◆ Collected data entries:
########
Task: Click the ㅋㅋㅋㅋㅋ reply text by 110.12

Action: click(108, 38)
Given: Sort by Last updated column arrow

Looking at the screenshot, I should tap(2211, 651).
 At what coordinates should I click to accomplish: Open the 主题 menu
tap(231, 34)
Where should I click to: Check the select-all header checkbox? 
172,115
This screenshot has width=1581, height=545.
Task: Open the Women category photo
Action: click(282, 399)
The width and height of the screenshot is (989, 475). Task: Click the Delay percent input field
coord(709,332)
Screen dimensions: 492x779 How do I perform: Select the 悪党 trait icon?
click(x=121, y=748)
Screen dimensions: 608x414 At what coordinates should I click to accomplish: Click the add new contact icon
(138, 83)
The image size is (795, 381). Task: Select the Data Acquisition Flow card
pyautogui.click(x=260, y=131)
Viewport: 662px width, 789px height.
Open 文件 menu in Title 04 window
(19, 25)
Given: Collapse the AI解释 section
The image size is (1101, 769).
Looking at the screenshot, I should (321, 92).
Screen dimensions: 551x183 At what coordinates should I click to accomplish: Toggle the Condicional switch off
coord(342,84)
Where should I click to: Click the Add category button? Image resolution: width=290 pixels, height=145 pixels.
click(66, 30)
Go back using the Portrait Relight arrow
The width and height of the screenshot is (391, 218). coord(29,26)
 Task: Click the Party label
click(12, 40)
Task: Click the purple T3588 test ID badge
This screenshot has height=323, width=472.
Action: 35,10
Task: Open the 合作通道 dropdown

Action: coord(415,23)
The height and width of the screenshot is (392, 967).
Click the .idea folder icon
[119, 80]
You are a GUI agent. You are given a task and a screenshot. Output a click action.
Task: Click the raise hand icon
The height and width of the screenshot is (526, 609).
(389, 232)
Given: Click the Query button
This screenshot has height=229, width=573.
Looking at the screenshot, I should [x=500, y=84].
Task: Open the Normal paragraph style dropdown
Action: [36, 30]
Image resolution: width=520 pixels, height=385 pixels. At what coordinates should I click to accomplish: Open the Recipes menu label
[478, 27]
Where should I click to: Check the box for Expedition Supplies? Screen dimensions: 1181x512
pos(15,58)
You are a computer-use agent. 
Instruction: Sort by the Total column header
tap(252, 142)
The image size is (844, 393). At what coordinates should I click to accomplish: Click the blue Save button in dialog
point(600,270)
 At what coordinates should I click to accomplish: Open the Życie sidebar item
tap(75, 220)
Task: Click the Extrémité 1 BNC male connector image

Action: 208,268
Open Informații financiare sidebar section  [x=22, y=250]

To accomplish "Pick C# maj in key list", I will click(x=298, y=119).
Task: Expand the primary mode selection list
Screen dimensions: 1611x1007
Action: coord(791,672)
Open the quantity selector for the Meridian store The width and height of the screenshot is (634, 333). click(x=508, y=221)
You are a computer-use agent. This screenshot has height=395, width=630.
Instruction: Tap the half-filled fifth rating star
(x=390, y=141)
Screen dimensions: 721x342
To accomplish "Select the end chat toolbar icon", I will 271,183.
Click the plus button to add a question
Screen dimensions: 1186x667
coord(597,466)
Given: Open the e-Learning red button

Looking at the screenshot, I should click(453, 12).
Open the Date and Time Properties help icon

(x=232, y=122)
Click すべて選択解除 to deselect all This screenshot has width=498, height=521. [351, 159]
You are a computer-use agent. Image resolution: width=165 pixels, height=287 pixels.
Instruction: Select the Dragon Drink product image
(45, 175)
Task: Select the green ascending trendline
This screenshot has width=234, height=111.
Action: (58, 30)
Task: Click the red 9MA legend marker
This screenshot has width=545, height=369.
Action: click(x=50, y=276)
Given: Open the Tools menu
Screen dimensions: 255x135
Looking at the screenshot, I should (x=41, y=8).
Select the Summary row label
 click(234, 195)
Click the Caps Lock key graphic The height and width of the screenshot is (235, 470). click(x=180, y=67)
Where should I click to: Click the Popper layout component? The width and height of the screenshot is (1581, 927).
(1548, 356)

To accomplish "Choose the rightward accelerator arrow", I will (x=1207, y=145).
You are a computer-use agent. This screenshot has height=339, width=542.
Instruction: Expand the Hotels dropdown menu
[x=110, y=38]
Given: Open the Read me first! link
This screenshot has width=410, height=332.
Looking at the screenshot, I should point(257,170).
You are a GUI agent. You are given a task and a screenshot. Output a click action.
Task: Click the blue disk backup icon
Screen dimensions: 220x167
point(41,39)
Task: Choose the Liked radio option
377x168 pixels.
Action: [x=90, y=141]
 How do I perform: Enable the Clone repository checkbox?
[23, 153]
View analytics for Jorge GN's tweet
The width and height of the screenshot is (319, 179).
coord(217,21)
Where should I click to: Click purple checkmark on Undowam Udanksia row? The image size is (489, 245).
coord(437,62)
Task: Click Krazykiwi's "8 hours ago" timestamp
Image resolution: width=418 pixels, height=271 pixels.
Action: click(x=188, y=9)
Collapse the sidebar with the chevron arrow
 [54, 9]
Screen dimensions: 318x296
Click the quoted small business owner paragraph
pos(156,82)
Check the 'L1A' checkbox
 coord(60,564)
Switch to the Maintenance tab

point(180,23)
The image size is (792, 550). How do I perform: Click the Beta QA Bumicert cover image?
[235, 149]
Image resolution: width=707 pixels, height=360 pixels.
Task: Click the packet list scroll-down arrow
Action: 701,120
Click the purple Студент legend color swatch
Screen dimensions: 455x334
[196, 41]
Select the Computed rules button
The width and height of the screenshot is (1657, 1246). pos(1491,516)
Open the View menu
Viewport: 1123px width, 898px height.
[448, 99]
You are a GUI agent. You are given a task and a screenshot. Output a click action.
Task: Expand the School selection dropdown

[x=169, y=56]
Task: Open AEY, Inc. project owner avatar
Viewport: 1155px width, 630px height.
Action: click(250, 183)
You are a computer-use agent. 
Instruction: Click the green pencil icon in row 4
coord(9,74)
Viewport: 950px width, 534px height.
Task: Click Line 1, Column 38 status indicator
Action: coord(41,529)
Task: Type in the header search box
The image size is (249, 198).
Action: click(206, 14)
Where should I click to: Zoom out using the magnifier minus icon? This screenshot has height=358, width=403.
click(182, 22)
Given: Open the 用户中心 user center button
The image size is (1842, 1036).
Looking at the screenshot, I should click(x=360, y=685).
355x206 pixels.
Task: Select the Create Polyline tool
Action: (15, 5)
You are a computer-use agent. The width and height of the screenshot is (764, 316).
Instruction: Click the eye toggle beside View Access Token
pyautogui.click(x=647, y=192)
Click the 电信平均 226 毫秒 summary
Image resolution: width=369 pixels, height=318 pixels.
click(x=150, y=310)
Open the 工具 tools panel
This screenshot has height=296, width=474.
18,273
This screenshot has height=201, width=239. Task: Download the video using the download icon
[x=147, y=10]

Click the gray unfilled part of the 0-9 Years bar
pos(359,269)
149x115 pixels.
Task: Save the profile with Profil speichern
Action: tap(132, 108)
########
◆ WORK REQUIRED: Copy out the listing from the line containing "Given: Open the 用户中心 user center button" through the end of the listing, replacing "eye toggle" with "visibility toggle" and keeping everything else the same.

◆ TASK SOLUTION:
Given: Open the 用户中心 user center button
The image size is (1842, 1036).
Looking at the screenshot, I should click(x=360, y=685).
355x206 pixels.
Task: Select the Create Polyline tool
Action: (15, 5)
You are a computer-use agent. The width and height of the screenshot is (764, 316).
Instruction: Click the visibility toggle beside View Access Token
pyautogui.click(x=647, y=192)
Click the 电信平均 226 毫秒 summary
Image resolution: width=369 pixels, height=318 pixels.
click(x=150, y=310)
Open the 工具 tools panel
This screenshot has height=296, width=474.
18,273
This screenshot has height=201, width=239. Task: Download the video using the download icon
[x=147, y=10]

Click the gray unfilled part of the 0-9 Years bar
pos(359,269)
149x115 pixels.
Task: Save the profile with Profil speichern
Action: tap(132, 108)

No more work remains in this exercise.